Aku menyerah han, aku lelah berusaha agar kau melihatku. Aku terlalu naif berharap kau juga mencintaiku.
Tapi perlu kau tahu aku pernah sangat mencintaimu.
Sangat besar hingga akan sulit bagiku untuk kembali membuka hati.
Selama ini aku tidak pernah memandang harta atau ketampananmu, kebersamaan kita selama bertahun-tahunlah yang akhirnya membuatku jatuh cinta.
Selamat tinggal Raihan...
Semoga kau selalu bahagia dan menemukan seseorang yang bisa membuatmu bahagia.
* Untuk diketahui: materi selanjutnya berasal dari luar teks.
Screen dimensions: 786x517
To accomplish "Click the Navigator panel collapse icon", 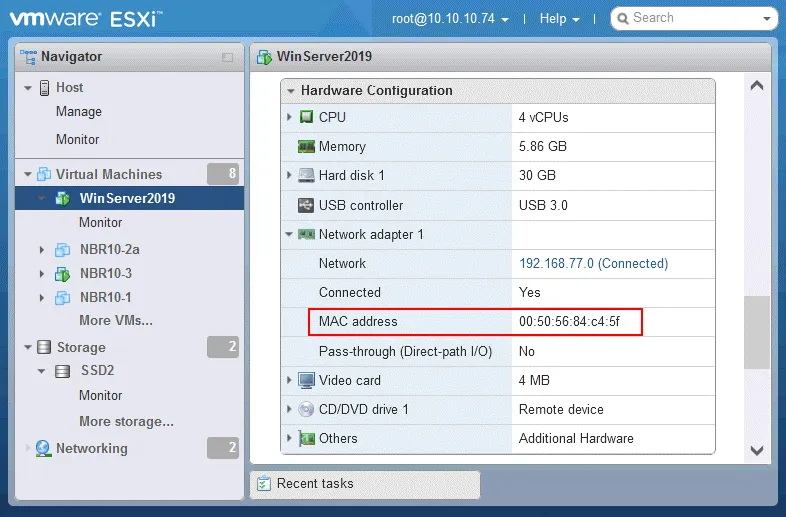I will 227,58.
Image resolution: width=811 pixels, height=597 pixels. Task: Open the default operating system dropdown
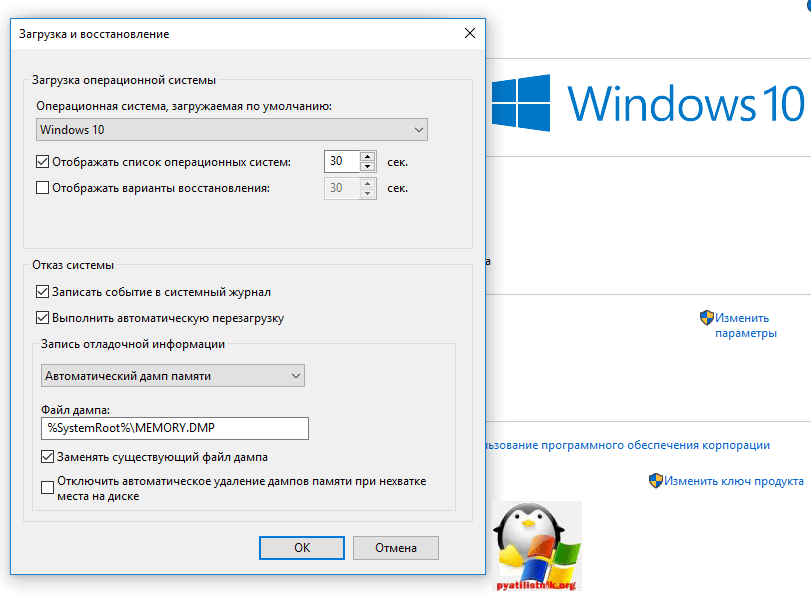pos(231,129)
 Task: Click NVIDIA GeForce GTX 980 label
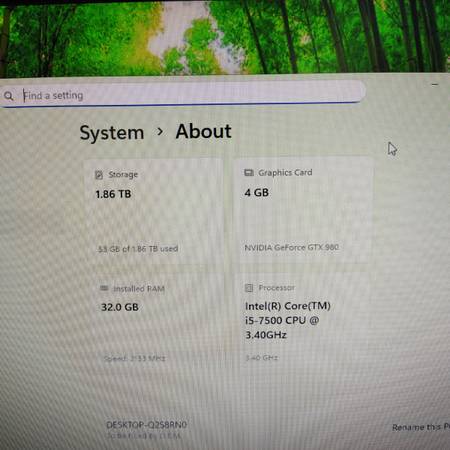[x=292, y=247]
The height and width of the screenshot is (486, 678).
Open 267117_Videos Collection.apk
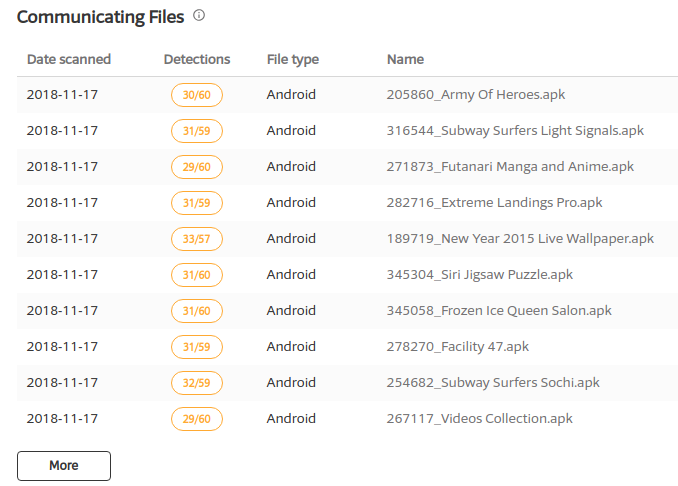(477, 419)
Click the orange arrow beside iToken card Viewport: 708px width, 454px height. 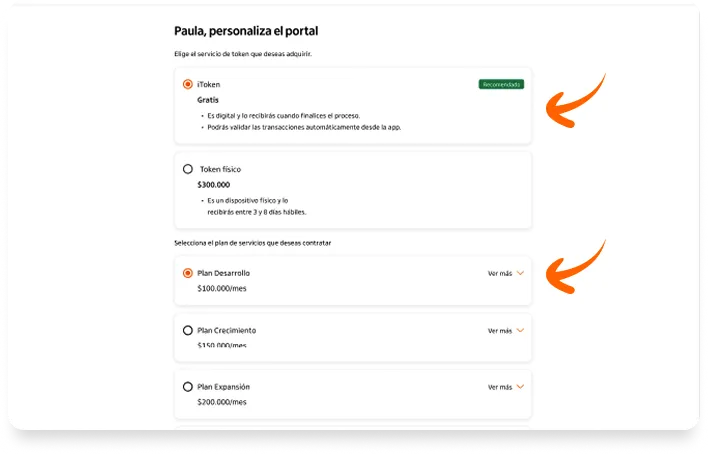575,101
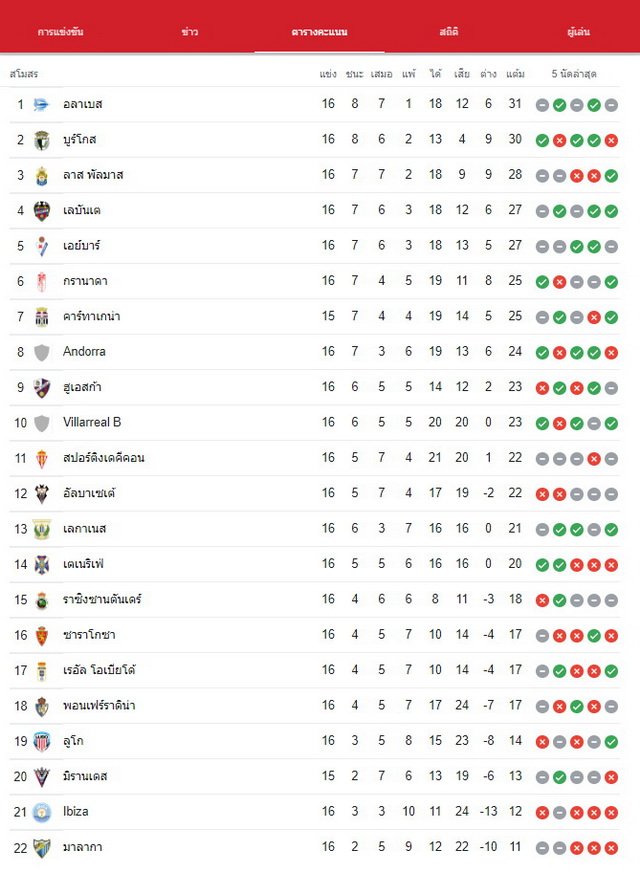Select the ผู้เล่น tab
Screen dimensions: 640x873
(578, 32)
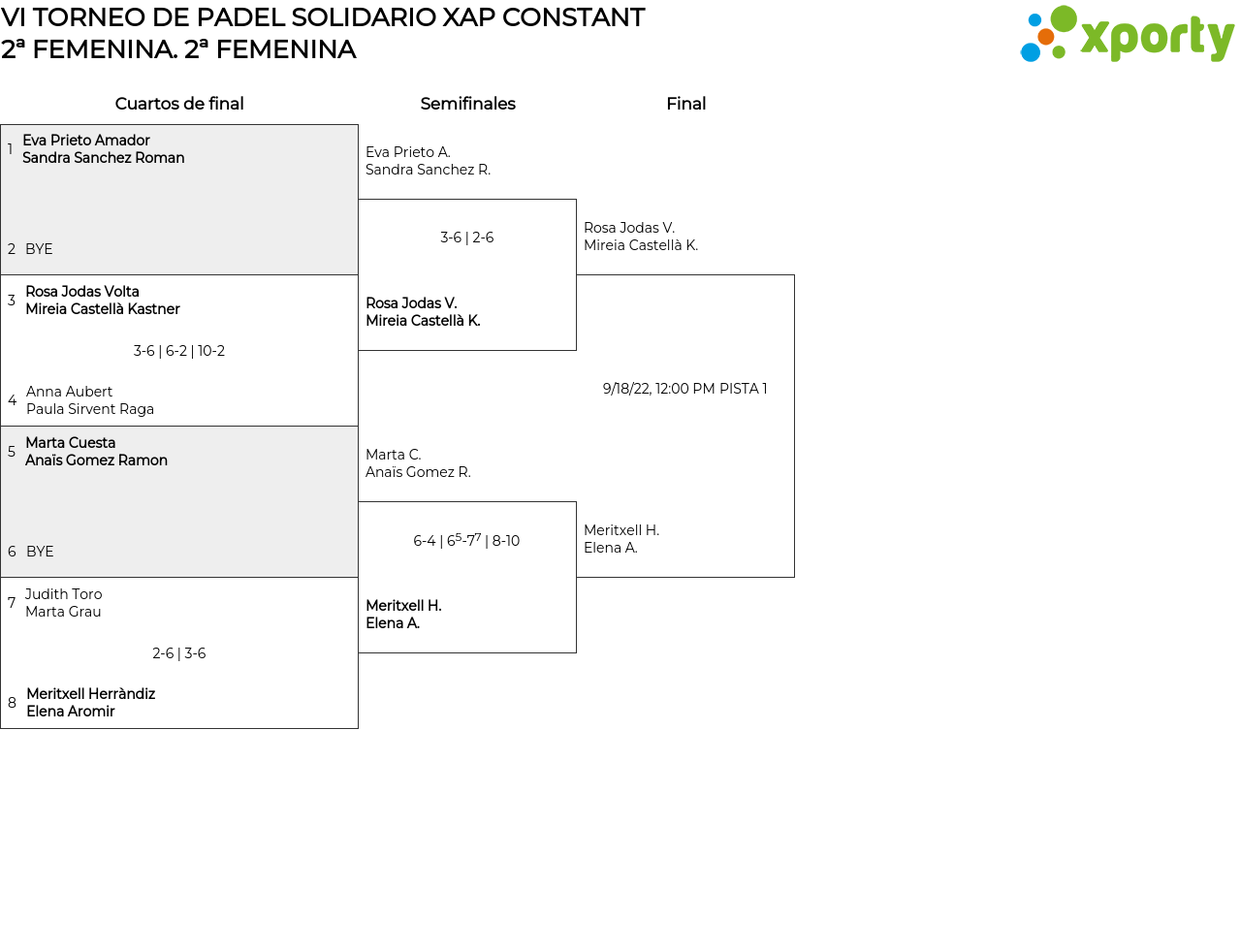Click the BYE entry at seed 6

tap(40, 552)
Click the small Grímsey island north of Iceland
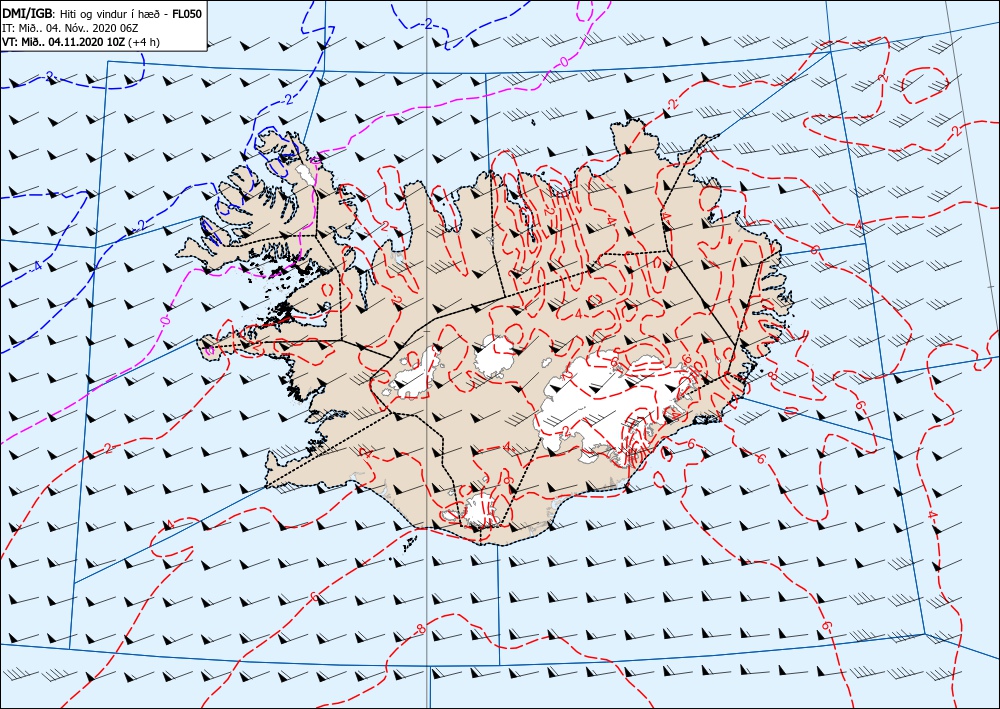Image resolution: width=1000 pixels, height=709 pixels. [533, 122]
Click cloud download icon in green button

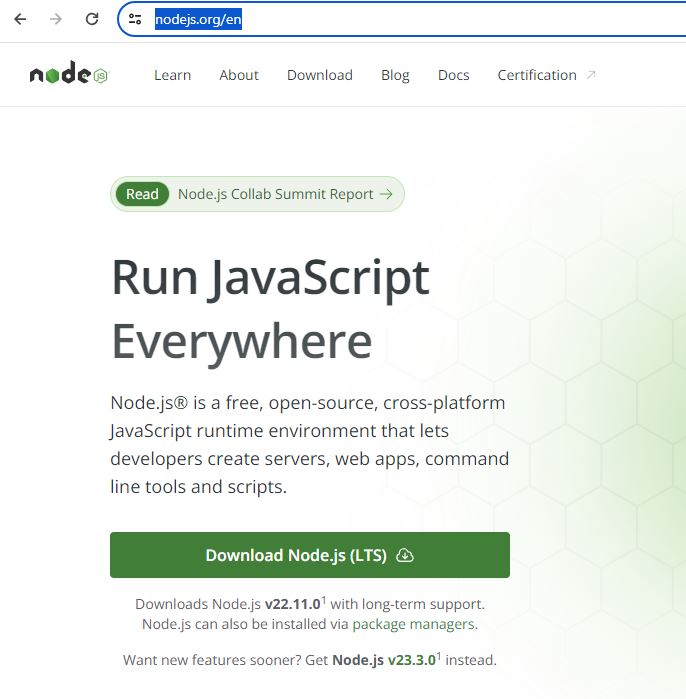tap(404, 556)

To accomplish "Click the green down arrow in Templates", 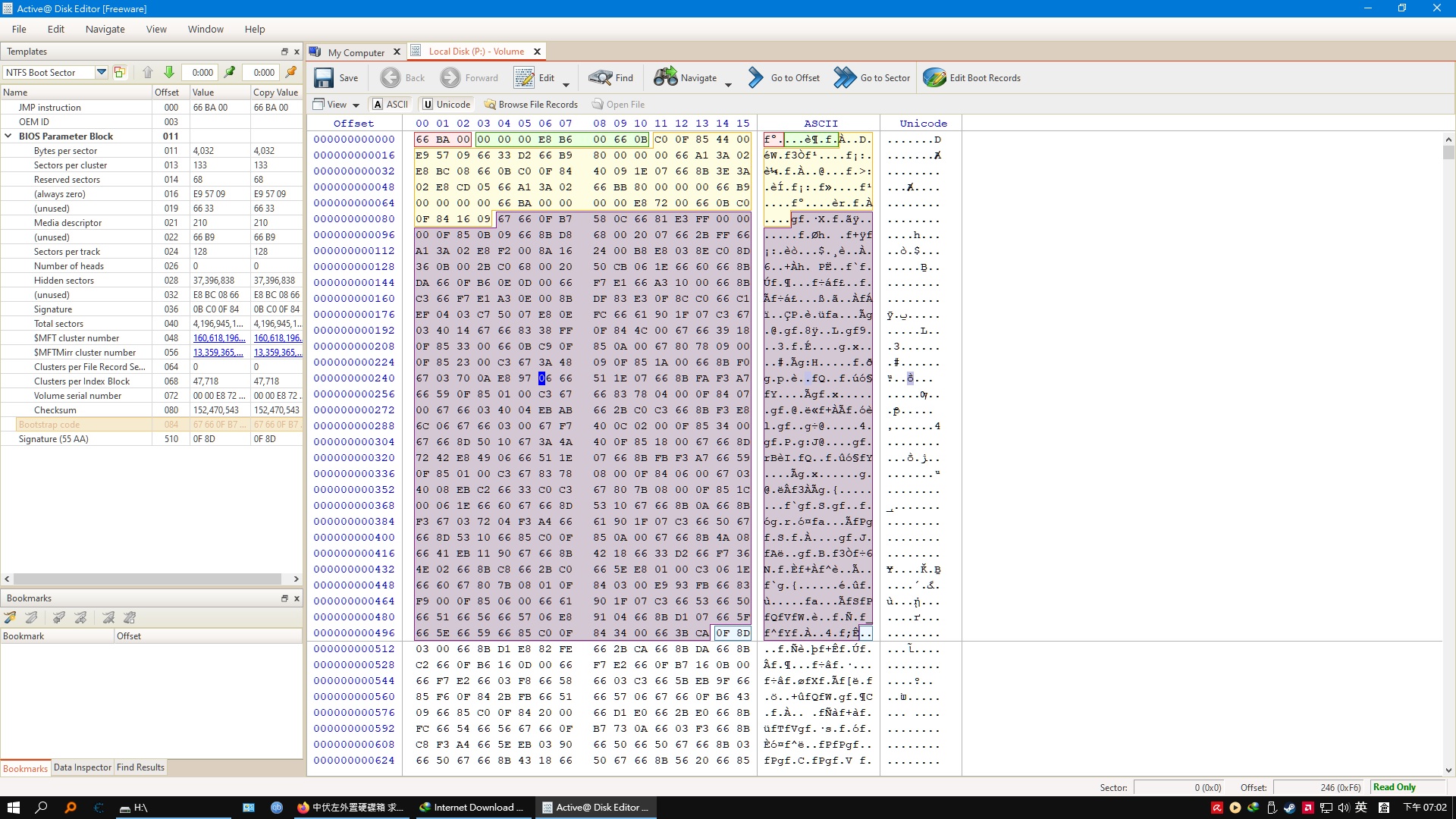I will coord(169,73).
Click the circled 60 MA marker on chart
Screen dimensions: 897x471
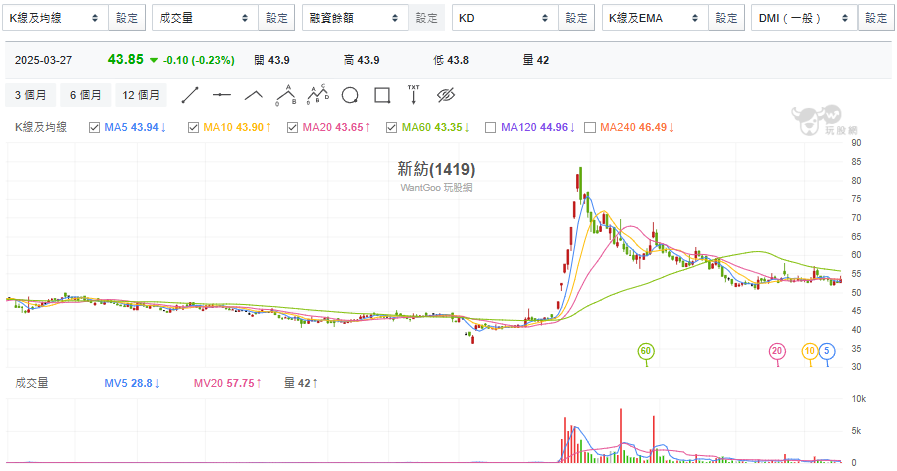(646, 351)
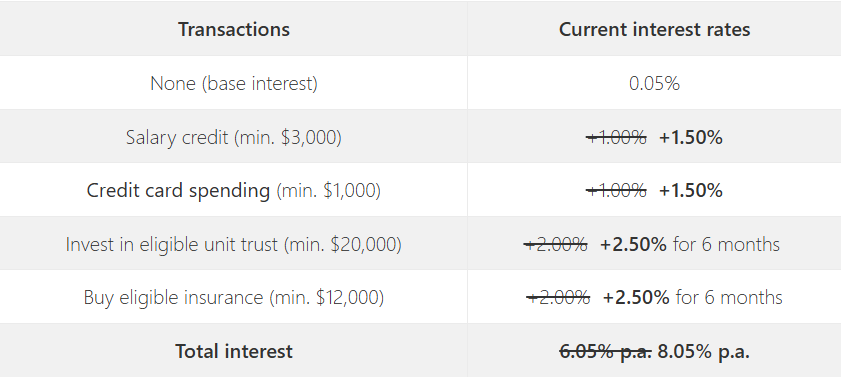This screenshot has height=377, width=841.
Task: Click the (min. $1,000) text
Action: pyautogui.click(x=328, y=191)
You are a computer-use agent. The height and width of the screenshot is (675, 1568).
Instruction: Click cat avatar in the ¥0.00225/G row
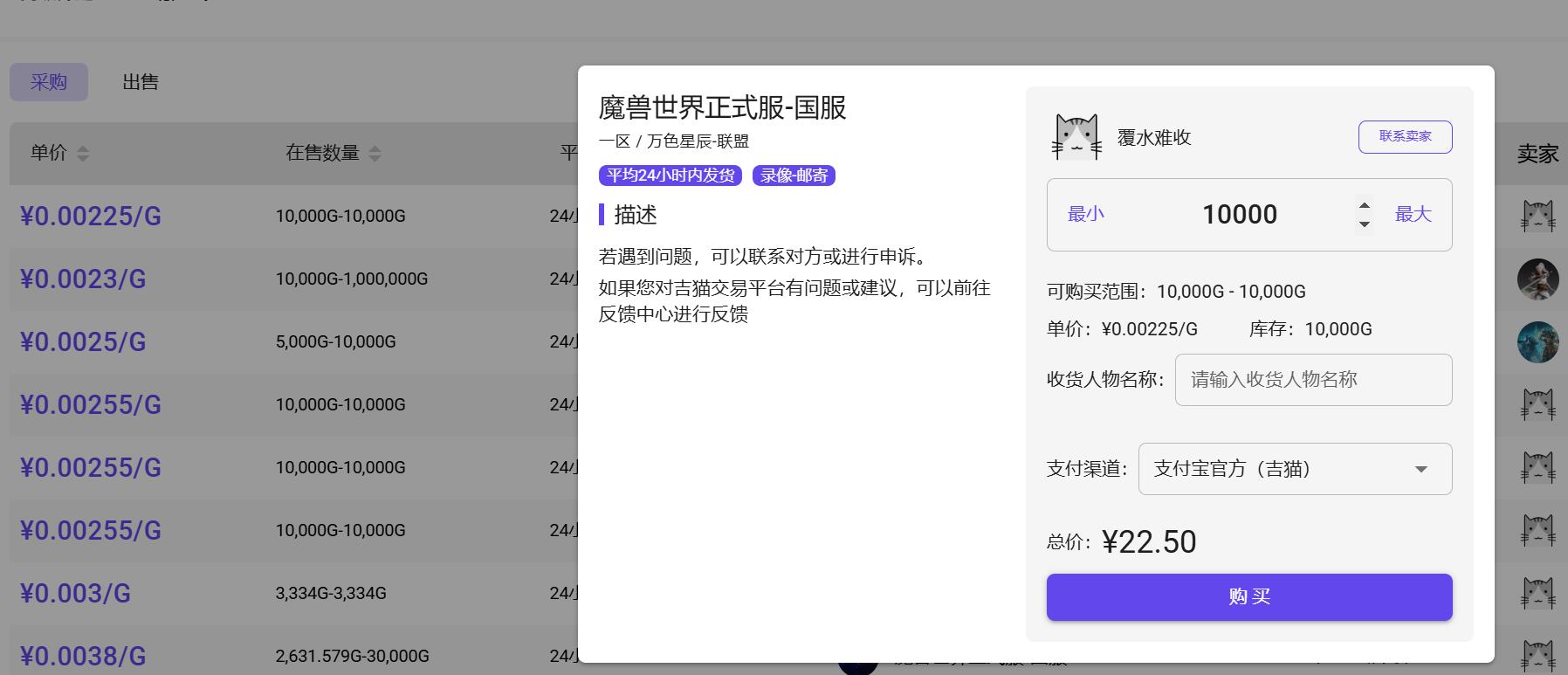1537,216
Jadi kau harus bahagia,oke?
Karena asal kau bahagia aku ikut bahagia untukmu. Aku sadar jika cinta memang tidak dapat dipaksakan.
Aku menyerah...
Aku menyerah untuk mencintaimu, biarlah aku pergi dan membawa rasa cinta ini bersamaku.
Karena cinta tidak harus memiliki kan?